Goal ▸
Please find each line in the records below that contains the string "agent" and copy it out. Case counts.

Records provided ▸
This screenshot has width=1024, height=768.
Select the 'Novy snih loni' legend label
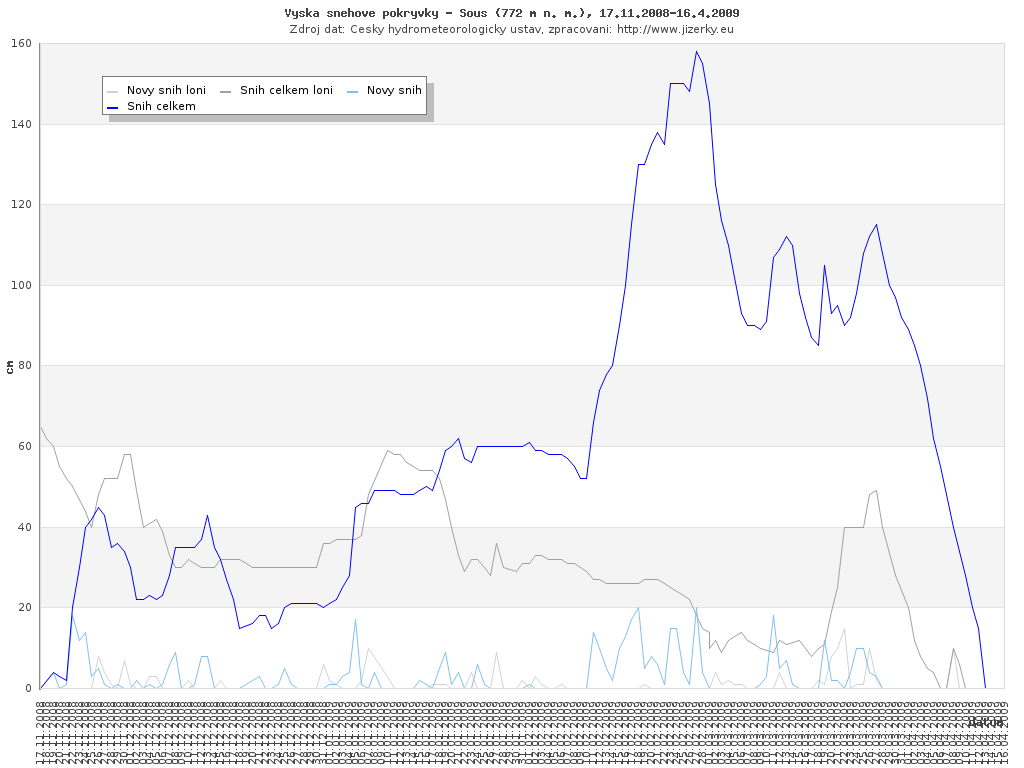click(x=166, y=90)
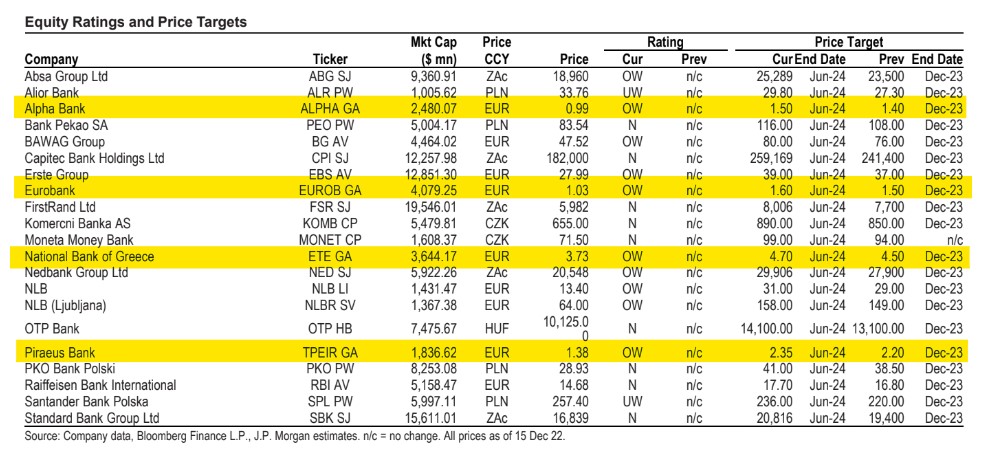Click the TPEIR GA ticker
The height and width of the screenshot is (462, 991).
(x=329, y=352)
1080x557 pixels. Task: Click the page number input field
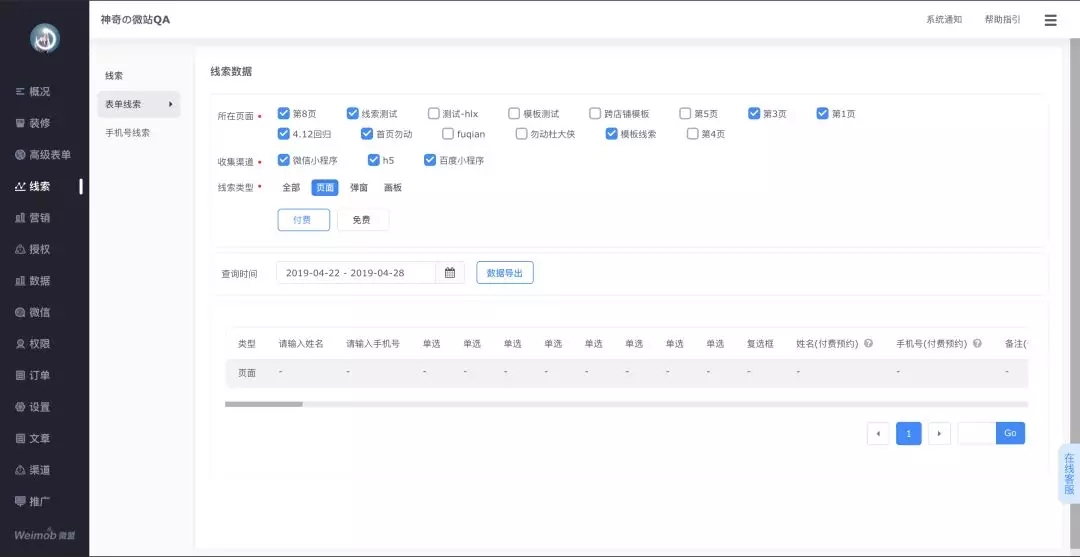tap(976, 433)
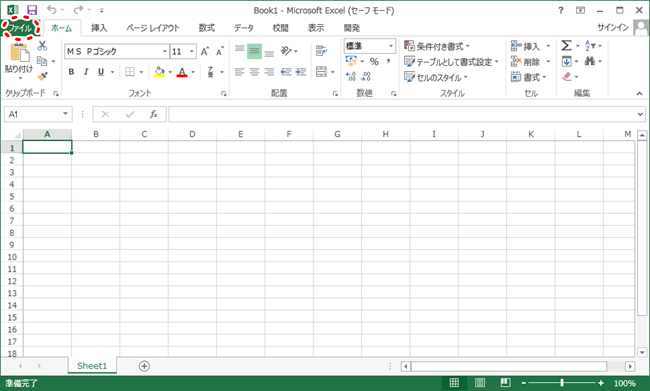The height and width of the screenshot is (391, 650).
Task: Click the Cut scissors icon
Action: tap(42, 46)
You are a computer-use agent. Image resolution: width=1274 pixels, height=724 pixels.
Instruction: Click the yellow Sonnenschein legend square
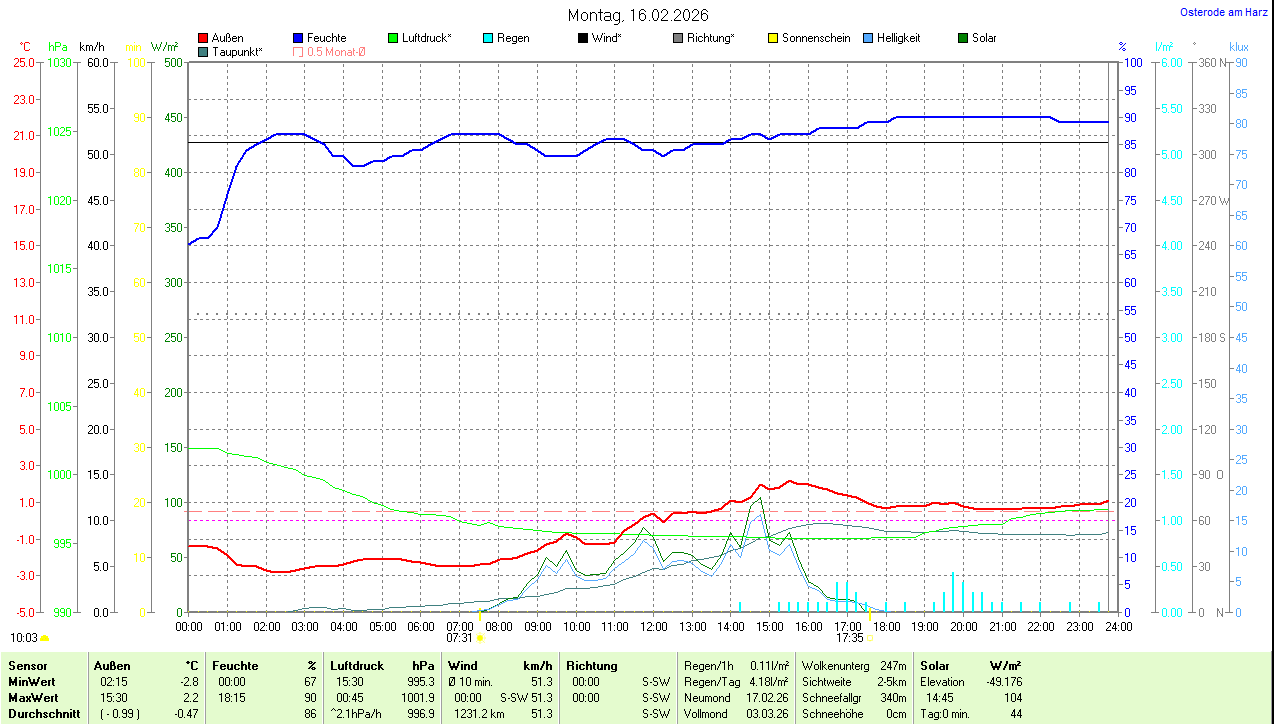773,38
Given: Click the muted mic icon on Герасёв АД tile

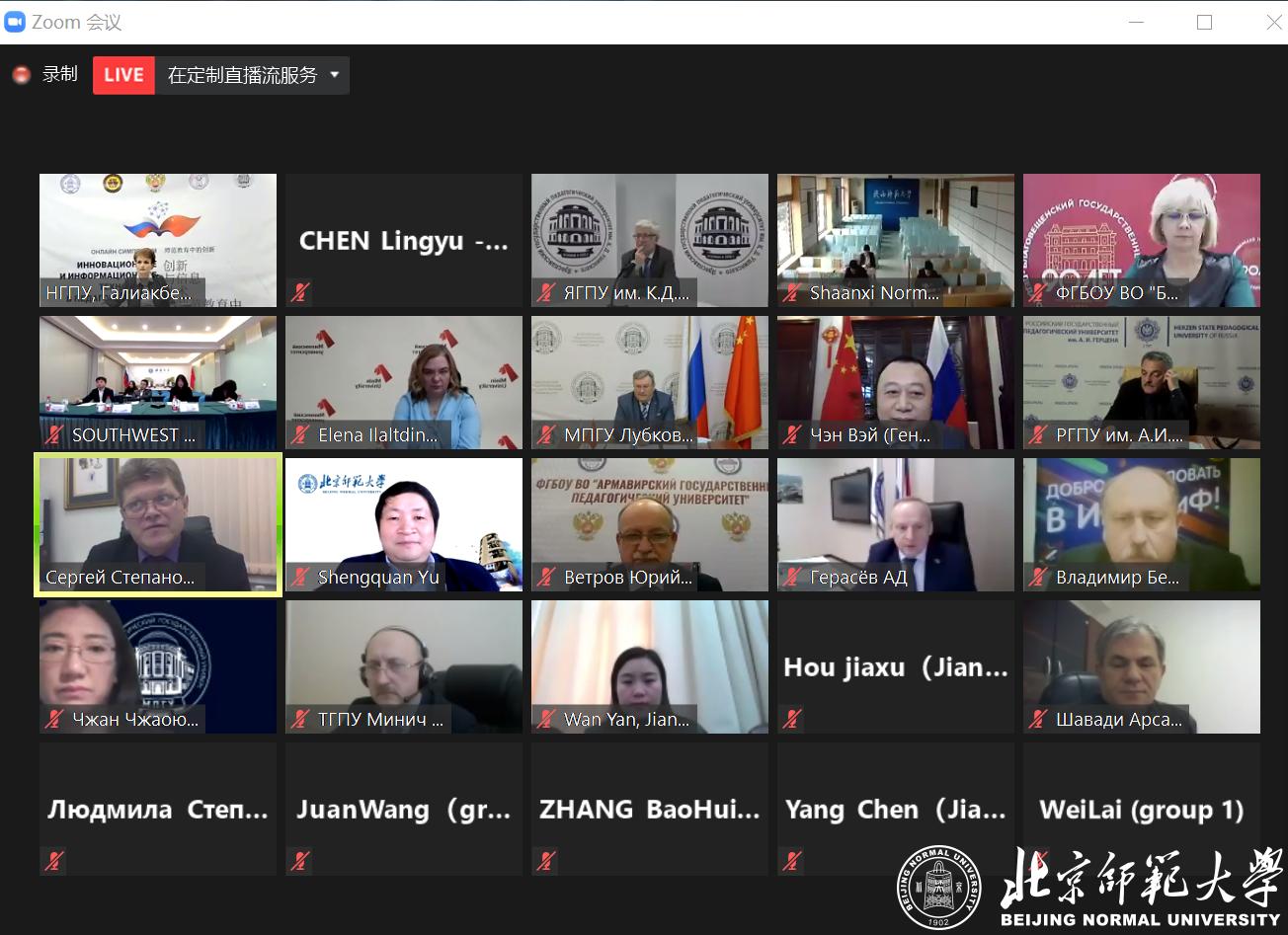Looking at the screenshot, I should tap(792, 577).
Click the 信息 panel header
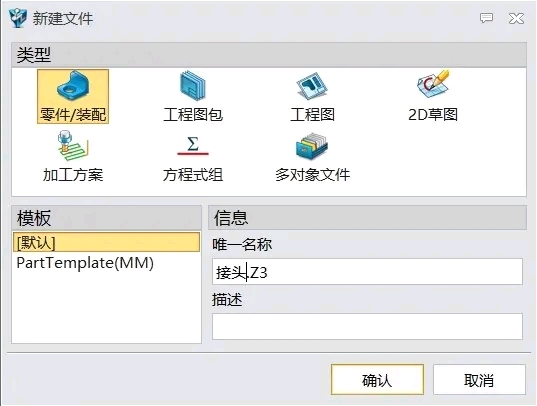Screen dimensions: 537x406 click(367, 218)
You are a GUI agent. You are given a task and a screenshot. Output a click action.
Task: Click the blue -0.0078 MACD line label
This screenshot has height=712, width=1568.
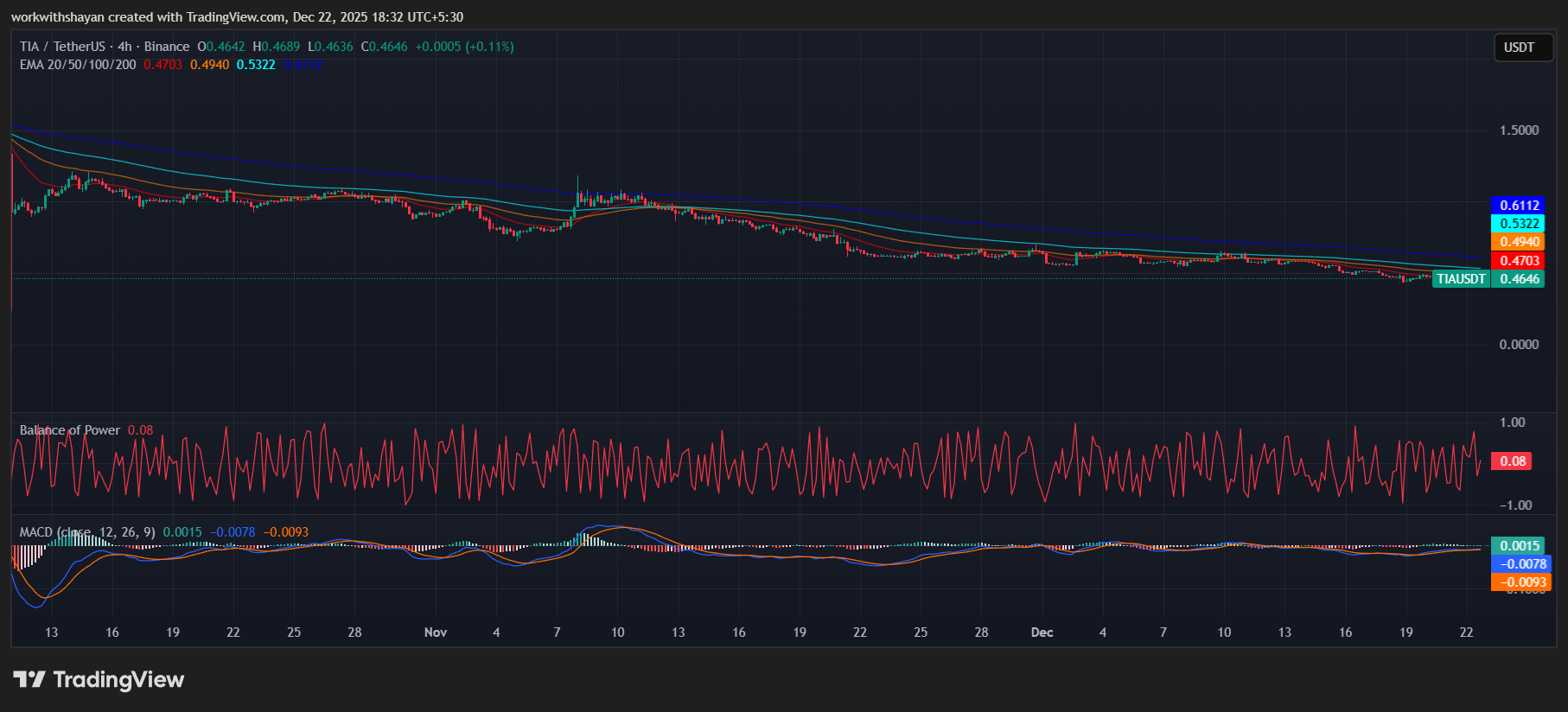(1521, 564)
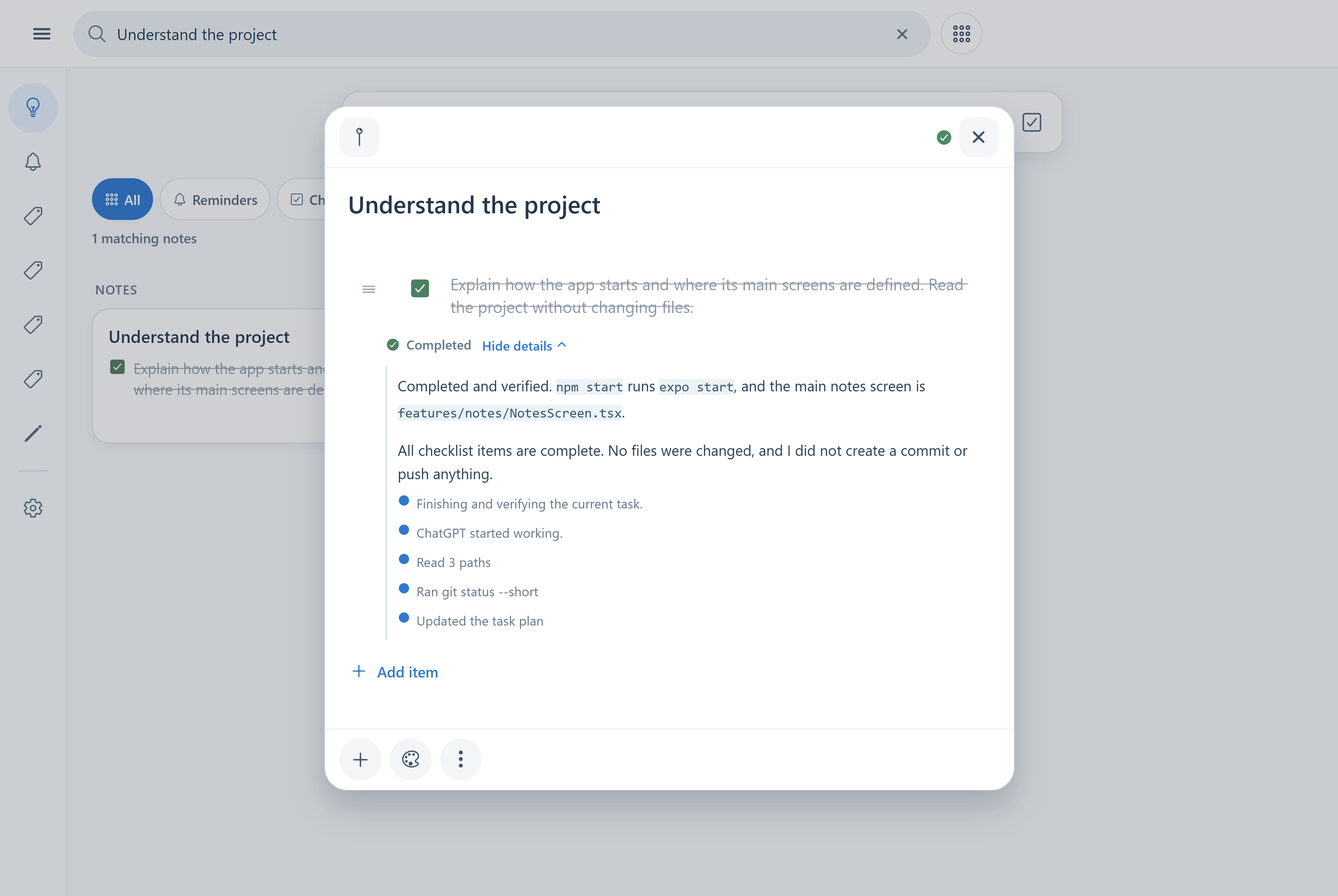
Task: Open the three-dot more options menu
Action: tap(461, 759)
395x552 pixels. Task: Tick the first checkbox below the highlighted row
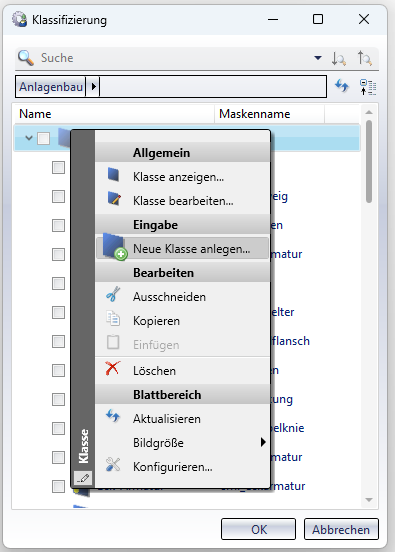(58, 168)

Solution for this task ▸
You are a computer-use agent. Image resolution: width=1274 pixels, height=724 pixels.
You are a GUI agent. You are given a task and a screenshot. Output a click action.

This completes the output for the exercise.